» **Saved data entries**:
##############################
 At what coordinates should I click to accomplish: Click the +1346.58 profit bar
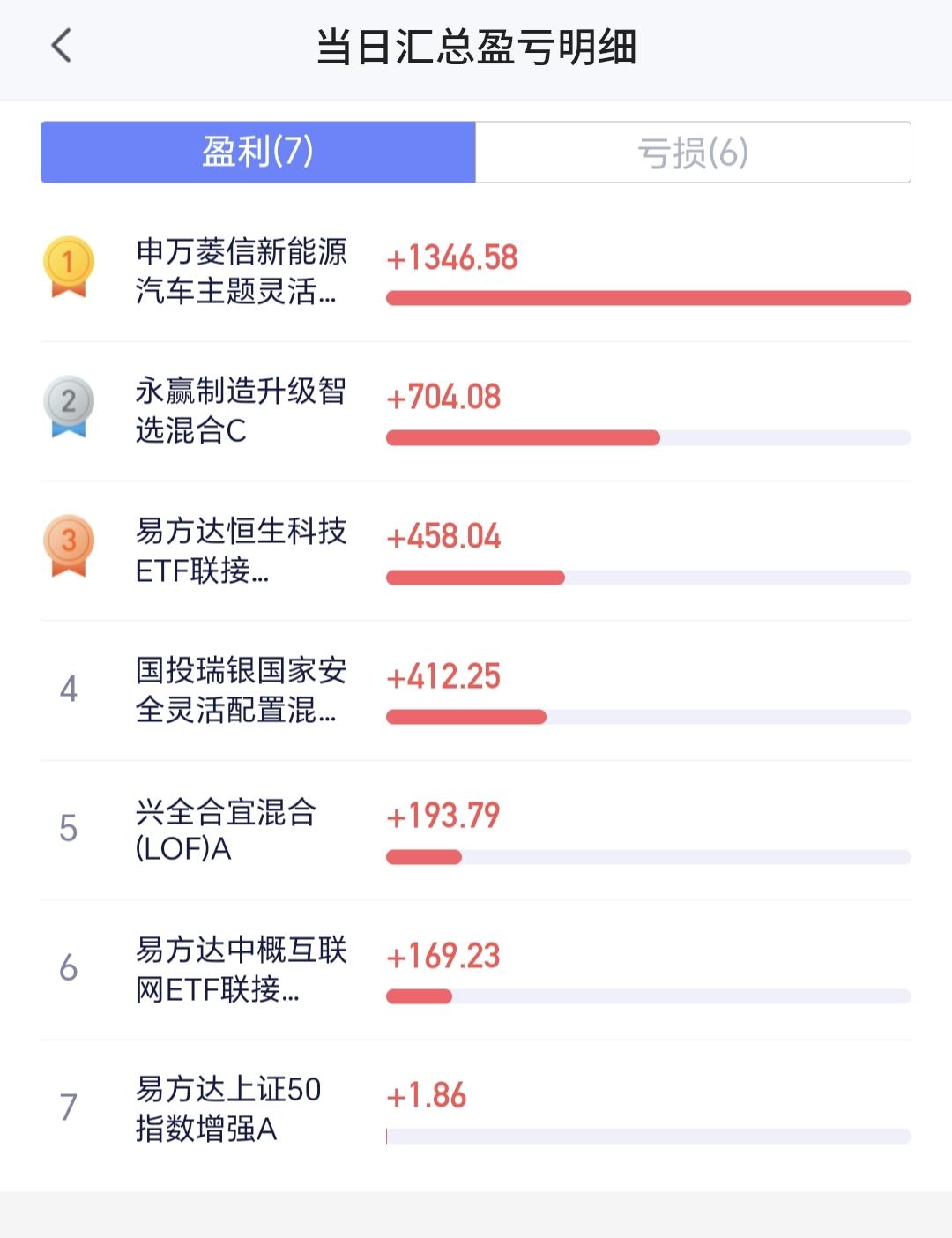click(x=649, y=298)
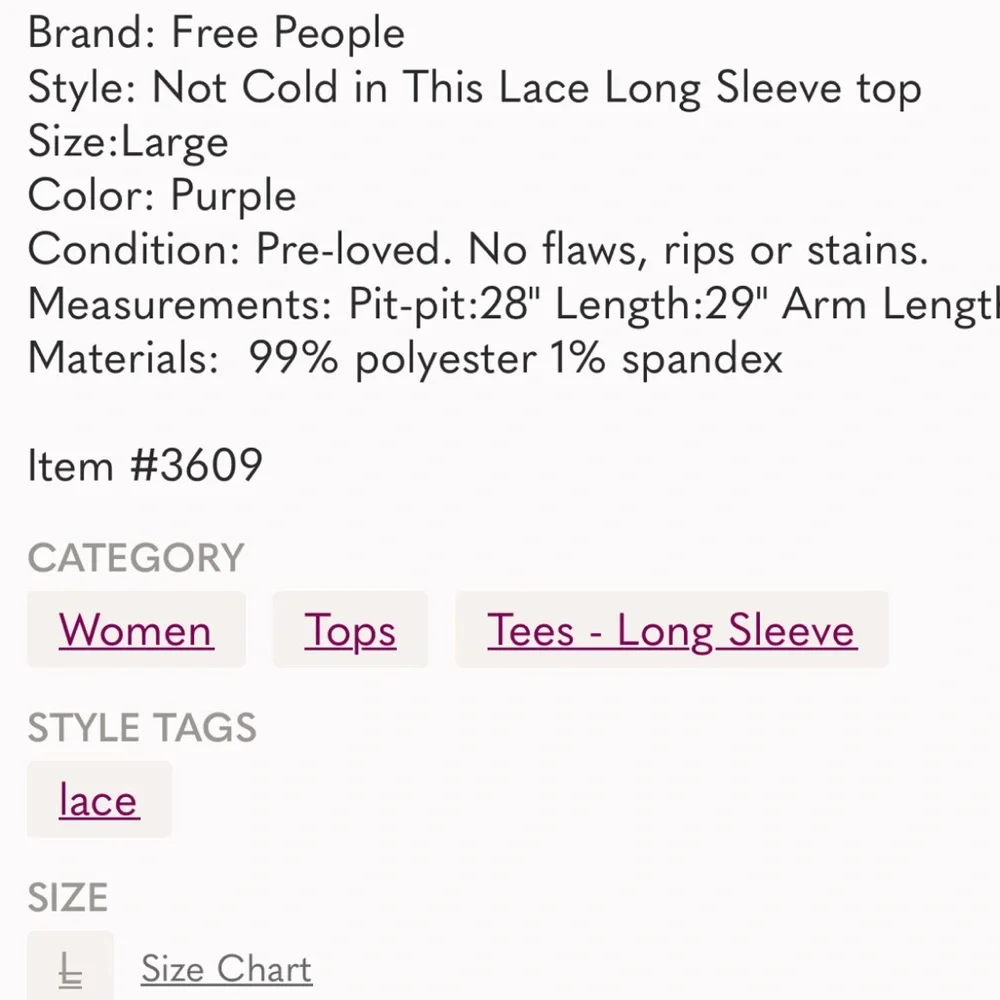Click the STYLE TAGS section heading
This screenshot has height=1000, width=1000.
pyautogui.click(x=142, y=728)
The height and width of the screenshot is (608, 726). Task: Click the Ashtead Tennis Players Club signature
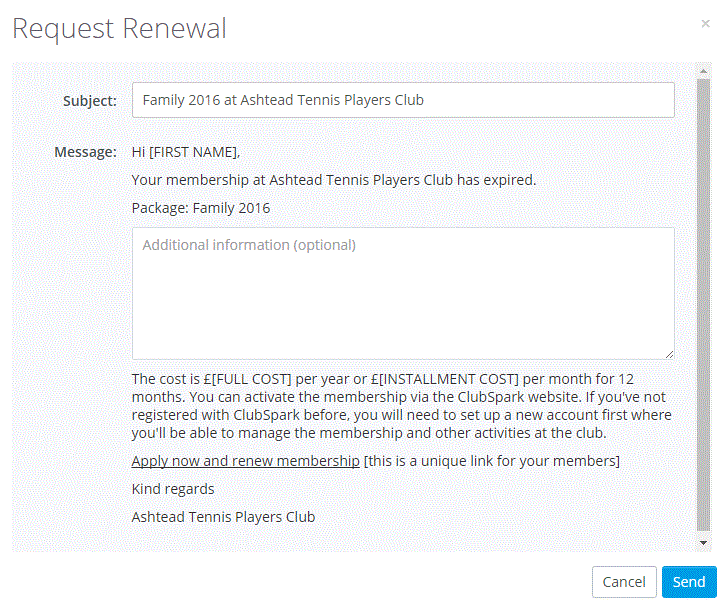[x=223, y=517]
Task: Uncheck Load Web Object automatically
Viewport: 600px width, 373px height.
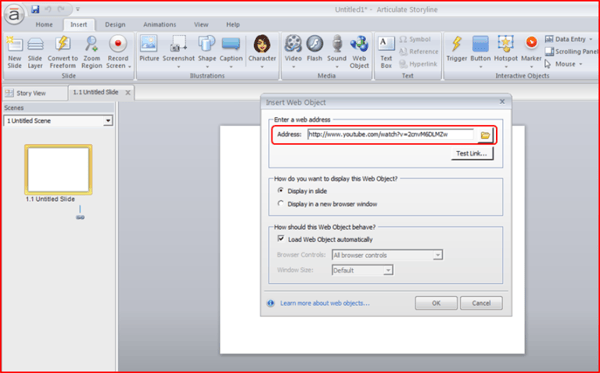Action: pyautogui.click(x=281, y=239)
##############################
» **EXERCISE AIM**: All of the data above must be printed exactly, minus its pictures.

» **THE ANSWER**:
 At what coordinates should I click to accomplish: Click the +1346.58 profit bar
click(x=649, y=298)
Click the STYLE TAGS section heading
This screenshot has height=1000, width=1000.
pyautogui.click(x=142, y=728)
The height and width of the screenshot is (608, 726). Task: Click the Ashtead Tennis Players Club signature
[x=223, y=517]
Task: Uncheck Load Web Object automatically
Viewport: 600px width, 373px height.
Action: pyautogui.click(x=281, y=239)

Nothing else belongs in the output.